## TASK
The entries that follow contain images, which should be left out; output everything else exactly.
[Start of Attachment]
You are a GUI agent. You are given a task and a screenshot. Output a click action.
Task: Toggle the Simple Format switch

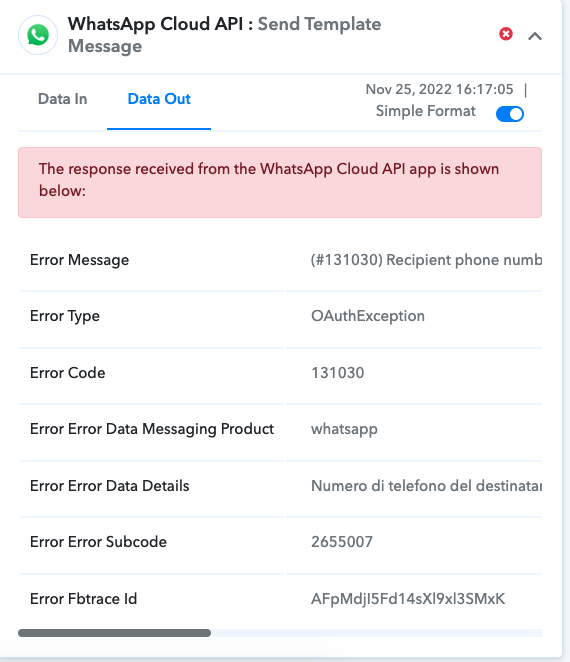510,114
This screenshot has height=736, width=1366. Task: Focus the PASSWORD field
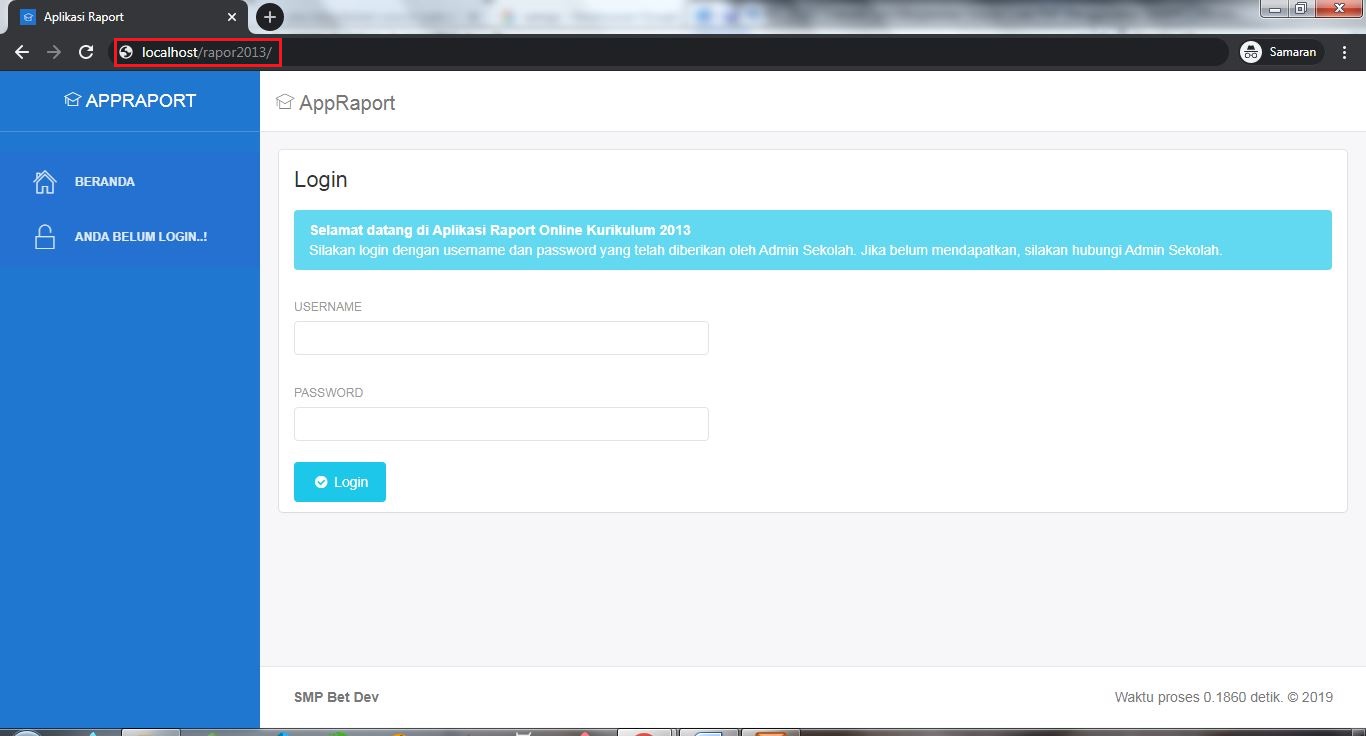tap(500, 424)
[End of Attachment]
## RESPONSE
You are a GUI agent. You are given a task and a screenshot. Output a click action.
Task: Toggle the Simple Format switch

510,114
This screenshot has height=736, width=1366. Task: Focus the PASSWORD field
tap(500, 424)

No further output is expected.